On Sunday, the setting for that moment was the 16th hole. It hadn’t been the most hellish in Oak Hill, far from it. However, Hovland will remember it.

His ball in a bunker after his tee shot, he gripped his 9-iron. With less than 175 yards to go, he took a swing and launched his ball, not toward the green, but toward the edge of the bunker. His fourth shot hit the green. He missed a bogey putt, leaving him with a double bogey. Koepka, in the twilight of her quest for his third PGA Championship victory, birdied to claim a four-shot lead.

“It’s not easy going toe-to-toe with a guy like that,” Hovland, who finished in the top seven for his third straight major, said of his duel with Koepka. “He’s not going to give you anything, and I didn’t really feel like I gave him anything until I was 16.”

Scheffler made a birdie putt on the 18th green soon after to narrow the path of Koepka. Koepka himself cut it further with a bogey on the No. 17.

He got to the 18th hole, playing 497 yards on Sunday, with two shots to spare. The tee shot went up and then slammed into the fairway, stopping at 318 yards. The towering grandstands waited in the distance, packed with spectators, as were the fairway-lined galleries, looking to see if Koepka had really returned after all.

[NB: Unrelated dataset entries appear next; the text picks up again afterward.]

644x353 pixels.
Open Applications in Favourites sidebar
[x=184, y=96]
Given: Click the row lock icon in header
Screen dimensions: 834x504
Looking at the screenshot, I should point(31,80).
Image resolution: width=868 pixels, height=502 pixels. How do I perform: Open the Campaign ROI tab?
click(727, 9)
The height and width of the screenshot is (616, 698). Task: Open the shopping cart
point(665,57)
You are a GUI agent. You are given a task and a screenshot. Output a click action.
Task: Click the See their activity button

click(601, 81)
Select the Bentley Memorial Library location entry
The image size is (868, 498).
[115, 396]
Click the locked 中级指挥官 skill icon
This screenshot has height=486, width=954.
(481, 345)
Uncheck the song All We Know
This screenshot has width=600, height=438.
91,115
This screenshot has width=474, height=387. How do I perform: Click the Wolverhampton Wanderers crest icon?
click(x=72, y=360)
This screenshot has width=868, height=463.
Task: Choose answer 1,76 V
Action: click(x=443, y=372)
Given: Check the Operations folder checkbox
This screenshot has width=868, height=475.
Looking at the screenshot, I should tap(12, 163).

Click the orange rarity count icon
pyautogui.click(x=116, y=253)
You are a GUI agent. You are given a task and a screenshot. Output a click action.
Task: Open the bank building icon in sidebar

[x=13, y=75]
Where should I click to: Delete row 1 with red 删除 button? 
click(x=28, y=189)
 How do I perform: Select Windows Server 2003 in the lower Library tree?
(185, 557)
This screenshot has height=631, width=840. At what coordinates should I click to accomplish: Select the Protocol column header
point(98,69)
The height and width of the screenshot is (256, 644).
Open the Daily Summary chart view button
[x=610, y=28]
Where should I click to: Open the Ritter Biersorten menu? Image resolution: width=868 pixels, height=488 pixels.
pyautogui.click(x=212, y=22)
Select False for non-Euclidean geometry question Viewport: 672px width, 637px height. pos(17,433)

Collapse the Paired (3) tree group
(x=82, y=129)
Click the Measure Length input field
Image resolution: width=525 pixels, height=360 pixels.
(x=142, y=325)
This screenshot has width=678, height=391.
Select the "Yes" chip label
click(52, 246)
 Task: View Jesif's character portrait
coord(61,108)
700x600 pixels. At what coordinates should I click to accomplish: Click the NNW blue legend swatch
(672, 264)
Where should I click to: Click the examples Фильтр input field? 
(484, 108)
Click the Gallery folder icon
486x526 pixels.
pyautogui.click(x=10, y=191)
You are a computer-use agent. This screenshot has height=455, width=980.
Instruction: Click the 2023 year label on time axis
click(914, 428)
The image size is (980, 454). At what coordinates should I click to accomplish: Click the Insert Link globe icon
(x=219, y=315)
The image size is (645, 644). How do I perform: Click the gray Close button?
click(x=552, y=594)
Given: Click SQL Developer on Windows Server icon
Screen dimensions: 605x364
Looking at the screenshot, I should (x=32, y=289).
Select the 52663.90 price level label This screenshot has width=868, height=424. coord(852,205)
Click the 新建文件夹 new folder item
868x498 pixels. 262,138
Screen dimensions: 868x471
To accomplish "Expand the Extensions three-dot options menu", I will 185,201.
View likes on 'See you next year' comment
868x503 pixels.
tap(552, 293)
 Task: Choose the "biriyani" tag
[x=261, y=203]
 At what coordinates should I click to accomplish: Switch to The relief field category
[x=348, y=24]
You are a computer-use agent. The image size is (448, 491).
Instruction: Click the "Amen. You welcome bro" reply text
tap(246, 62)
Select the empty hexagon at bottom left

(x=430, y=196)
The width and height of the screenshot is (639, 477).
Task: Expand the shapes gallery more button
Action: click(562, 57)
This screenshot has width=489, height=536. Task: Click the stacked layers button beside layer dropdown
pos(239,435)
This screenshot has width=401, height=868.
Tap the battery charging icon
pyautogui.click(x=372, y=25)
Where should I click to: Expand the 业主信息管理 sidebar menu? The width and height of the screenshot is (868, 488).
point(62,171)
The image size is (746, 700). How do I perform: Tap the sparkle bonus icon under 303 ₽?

His next swing brought the ball onto the green. The applause grew, seemingly with each step as he marched up the steep incline, the kind of incline that Koepka would have felt like Everest in the recent past. He knelt down—there were times, he said, when he couldn’t even bend his knee—and then went to the ball. He steadied himself and hit the ball forward.

It stopped, according to tournament officials, about 3 inches away.

He forced a smile, as if to say that, of course, there would be one last hiccup.

I try again. The ball fell into the cup. He raised his fist and then hugged his caddy for nearly nine seconds.

Sure enough, Koepka was back after all.